Classifiers fail to classify correctly input images that have been
purposefully and imperceptibly perturbed to cause misclassification. This
susceptability has been shown to be consistent across classifiers, regardless
of their type, architecture or parameters. Common defenses against adversarial
attacks modify the classifer boundary by training on additional adversarial
examples created in various ways. In this paper, we introduce AutoGAN, which
counters adversarial attacks by enhancing the lower-dimensional manifold
defined by the training data and by projecting perturbed data points onto it.
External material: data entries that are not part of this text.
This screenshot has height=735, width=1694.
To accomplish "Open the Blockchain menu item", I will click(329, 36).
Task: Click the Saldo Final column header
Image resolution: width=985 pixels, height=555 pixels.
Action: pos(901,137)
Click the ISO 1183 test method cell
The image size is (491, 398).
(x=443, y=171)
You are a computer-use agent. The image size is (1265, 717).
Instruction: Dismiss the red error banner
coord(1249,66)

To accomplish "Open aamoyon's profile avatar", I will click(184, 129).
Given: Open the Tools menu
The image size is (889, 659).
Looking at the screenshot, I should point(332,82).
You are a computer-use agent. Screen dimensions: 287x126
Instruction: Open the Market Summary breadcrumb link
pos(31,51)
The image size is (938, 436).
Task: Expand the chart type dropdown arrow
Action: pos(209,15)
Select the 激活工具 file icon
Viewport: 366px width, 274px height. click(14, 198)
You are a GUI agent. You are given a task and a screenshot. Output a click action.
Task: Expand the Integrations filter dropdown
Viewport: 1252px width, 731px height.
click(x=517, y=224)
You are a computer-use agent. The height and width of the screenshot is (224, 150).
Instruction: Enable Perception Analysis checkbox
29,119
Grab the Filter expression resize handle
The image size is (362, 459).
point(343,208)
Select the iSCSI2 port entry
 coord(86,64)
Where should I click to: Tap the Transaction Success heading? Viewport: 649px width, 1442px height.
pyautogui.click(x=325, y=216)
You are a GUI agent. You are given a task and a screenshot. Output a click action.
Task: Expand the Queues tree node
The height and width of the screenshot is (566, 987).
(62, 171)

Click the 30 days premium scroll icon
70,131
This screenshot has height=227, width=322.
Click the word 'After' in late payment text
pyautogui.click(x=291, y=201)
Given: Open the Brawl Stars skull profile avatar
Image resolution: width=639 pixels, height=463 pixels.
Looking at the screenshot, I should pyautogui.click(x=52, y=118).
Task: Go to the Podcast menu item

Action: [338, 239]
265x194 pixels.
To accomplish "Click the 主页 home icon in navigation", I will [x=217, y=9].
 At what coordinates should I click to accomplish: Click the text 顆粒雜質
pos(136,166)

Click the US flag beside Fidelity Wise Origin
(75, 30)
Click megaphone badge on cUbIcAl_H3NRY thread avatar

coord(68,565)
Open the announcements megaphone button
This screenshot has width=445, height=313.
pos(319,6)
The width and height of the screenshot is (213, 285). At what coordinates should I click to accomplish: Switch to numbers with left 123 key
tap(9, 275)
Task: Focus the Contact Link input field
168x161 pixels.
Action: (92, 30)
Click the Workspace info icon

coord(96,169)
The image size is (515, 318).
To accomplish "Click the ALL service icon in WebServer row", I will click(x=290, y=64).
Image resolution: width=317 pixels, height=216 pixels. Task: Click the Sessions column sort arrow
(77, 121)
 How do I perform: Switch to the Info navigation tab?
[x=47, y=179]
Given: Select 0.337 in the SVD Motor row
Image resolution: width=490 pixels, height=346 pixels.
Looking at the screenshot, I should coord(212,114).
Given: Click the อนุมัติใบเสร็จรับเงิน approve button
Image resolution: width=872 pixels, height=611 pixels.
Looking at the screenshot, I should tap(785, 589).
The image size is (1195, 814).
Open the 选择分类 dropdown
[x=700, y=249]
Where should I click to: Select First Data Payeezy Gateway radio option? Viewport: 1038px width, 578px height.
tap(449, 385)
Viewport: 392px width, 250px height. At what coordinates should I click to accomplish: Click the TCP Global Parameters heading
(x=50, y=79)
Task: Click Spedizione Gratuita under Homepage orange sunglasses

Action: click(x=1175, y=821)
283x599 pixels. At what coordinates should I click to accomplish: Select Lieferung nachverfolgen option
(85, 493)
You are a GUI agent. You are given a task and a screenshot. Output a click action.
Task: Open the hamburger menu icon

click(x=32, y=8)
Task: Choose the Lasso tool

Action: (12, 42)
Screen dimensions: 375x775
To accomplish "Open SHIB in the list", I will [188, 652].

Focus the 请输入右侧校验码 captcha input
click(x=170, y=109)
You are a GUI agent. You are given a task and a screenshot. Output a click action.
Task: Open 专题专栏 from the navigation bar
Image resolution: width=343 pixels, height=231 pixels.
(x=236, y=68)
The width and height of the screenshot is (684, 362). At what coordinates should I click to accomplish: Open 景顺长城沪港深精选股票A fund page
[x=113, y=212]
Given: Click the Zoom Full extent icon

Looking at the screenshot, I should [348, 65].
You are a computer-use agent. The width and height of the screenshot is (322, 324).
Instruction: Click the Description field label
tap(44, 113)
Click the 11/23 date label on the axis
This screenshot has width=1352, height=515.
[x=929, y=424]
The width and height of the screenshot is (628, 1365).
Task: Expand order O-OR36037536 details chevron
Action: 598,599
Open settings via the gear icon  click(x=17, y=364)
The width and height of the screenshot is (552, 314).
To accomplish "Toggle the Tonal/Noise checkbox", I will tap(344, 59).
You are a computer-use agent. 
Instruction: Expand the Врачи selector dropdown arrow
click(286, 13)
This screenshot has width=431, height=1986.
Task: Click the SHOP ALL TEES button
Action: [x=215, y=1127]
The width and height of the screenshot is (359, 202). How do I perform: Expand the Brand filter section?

AutoGAN mitigates the need for knowing the attack type and magnitude as well as
the need for having adversarial samples of the attack. Our approach uses a
Generative Adversarial Network (GAN) with an autoencoder generator and a
discriminator that also serves as a classifier. We test AutoGAN against
adversarial samples generated with state-of-the-art Fast Gradient Sign Method
(FGSM) as well as samples generated with random Gaussian noise, both using the
MNIST dataset. For different magnitudes of perturbation in training and
testing, AutoGAN can surpass the accuracy of FGSM method by up to 25\% points
on samples perturbed using FGSM. Without an augmented training dataset, AutoGAN
achieves an accuracy of 89\% compared to 1\% achieved by FGSM method on FGSM
testing adversarial samples.